From the outside, ecommerce can look like an easy enough industry to get a start in; there are plenty of tools you can call upon and a lot of the work in your web store is done by the CMS. All you need to do is turn up and have a vague idea of what you’re doing, and it should be a roaring success, right?
Well, tell that to the 90% of ecommerce businesses that don’t make it past four months before going bust. If you want to achieve success in ecommerce, you are going to need to perform better than nine out of every ten business owners that attempt it. It certainly isn’t easy to turn your efforts into a success, so if you have the chance to make it in ecommerce, it is a good idea to look into why so many don’t get past the first bend in the road.
Half-hearted SEO strategy
SEO is one of the eternal necessities of launching any kind of website in the present day; if you want to be in the higher reaches of Google and any other search engine, you’ll need to have incorporated SEO into your pages. However – and perhaps you can blame this on the availability of plug-and-play CMS platforms – a lot of store owners don’t put much thought into the content they write or commission for their sites, nor how it is displayed.
It’s simple. If you don’t understand SEO, learn. If you can’t learn, hire someone else to do it. It’s too important to just leave to chance, and if you’re not getting SEO right, your site simply won’t be seen.
Reputation management
There aren’t many businesses in the world that could weather a scandal over how they treat customers. We can all think of a few companies we consider to be bulletproof, but if we’re honest most of them are at least a century old. If you manage to pick up a poor reputation in your early days as an ecommerce business, it’s going to be all but impossible to turn that frown upside down. You simply won’t have the preceding reputation to fall back on, and first impressions count.
It’s normal for a business to come out of the gate with big promises, but you shouldn’t be promising anything you can’t be sure of delivering. It’s better to promise 48-hour delivery and manage it in 24 than the other way around.
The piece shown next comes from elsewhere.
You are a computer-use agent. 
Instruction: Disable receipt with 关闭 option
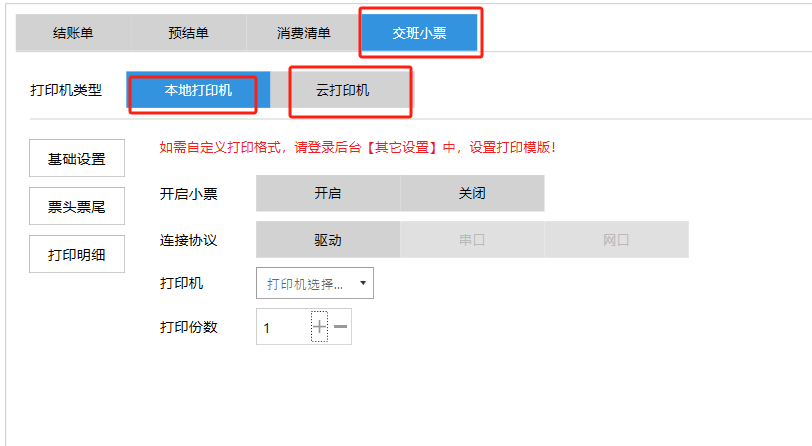click(472, 193)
Also, even if you get things 95% right, it will be the 5% that sticks in people’s minds because you’re expected to get things right. If you then compound the mistakes you do make with slow customer service and unsatisfactory complaint handling, it’s a done deal – you don’t recover from that kind of reputational damage.
Overambition
It’s a shame to caution businesses against being ambitious – that ambition is an essential quality in any company that hopes to become successful! – but if you don’t keep expectations under control it can sink your business. You always need to be across the numbers, never making a decision that goes along the lines of “if this gamble comes off, we’re going to be fine”. Speculation is essential at some points, but you can’t be speculative with the future of your business.
This means you need to be running cost-benefit analyses, SWOT analyses, checking a Break Even Point formula any time you’re looking to grow the business. Your confidence needs to be backed by data. If your instinct to push the envelope is backed by positive economic indicators, then by all means go for it. While it’s not uncommon for business owners to look at big-name, gun-slinging CEOs for their inspiration, you need to remember that there are hundreds of ex-business owners out there coming to terms with the fact that they’d be billionaires right now if they’d made one decision differently.
In conclusion
If you want your ecommerce business to be successful in the long term, then you will need to focus on all of the details early on. If your company grows as big as you are aiming to make it, you won’t be able to focus on all of the details further down the road, so right now it is your job to make sure it gets there. That means promoting it effectively so that there are always going to be customers ready to shop with you. It means making sure you build a positive reputation. And perhaps more than anything, it means making decisions with your head rather than your heart. If the business does as well as you are planning, you’ll have plenty of chances later to make more ambitious decisions.